» Task instructions
With the pictures removed, reproduce exactly the lines from the one that contains "Task: Click the red circle numbered 3" through the last line of the entries below.

» Source data
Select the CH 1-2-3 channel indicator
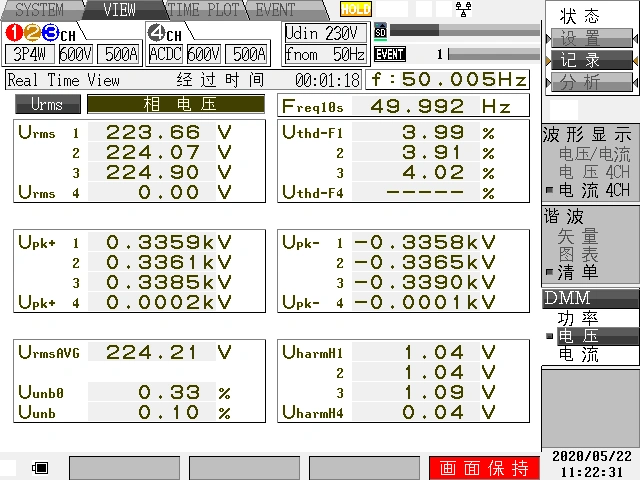(x=40, y=33)
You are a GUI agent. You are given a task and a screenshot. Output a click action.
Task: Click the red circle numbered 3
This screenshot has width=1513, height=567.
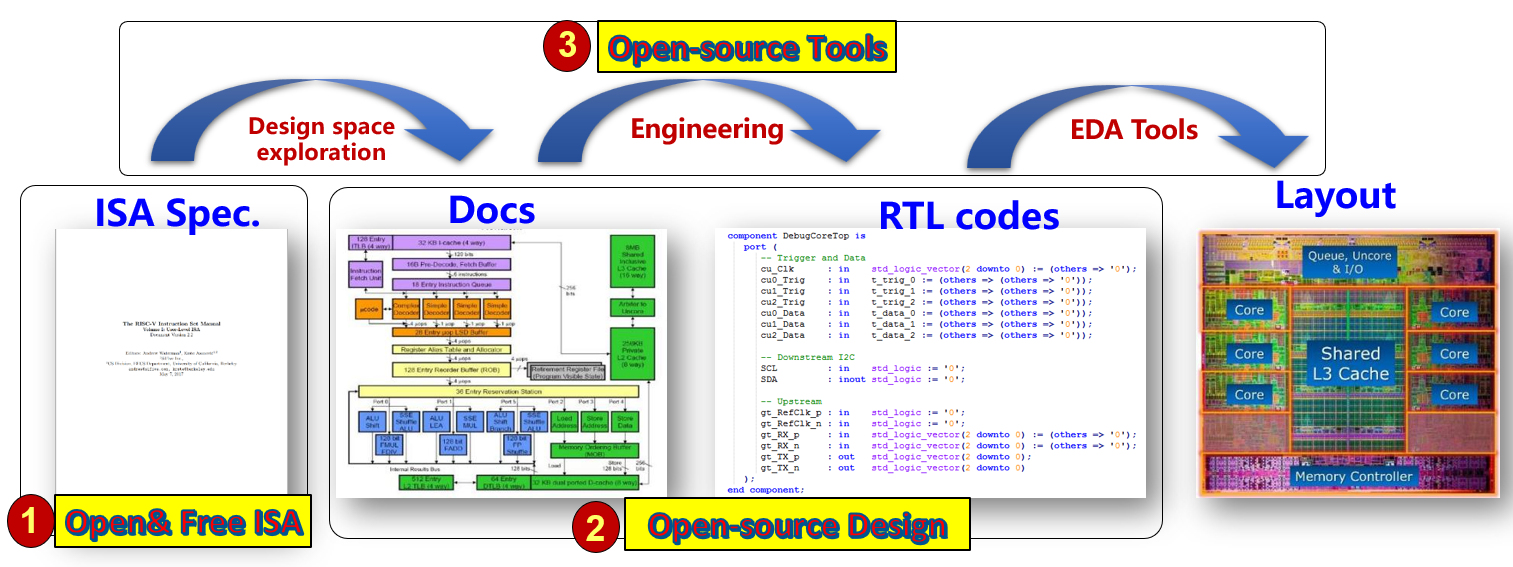[568, 47]
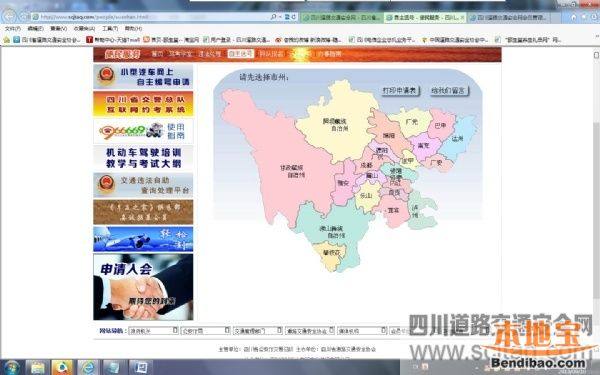
Task: Click the address bar search magnifier icon
Action: pos(274,17)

» Answer to the problem
Task: Click the red circle numbered 3
This screenshot has width=1513, height=567.
[568, 47]
Task: Click the address bar search magnifier icon
Action: pos(274,17)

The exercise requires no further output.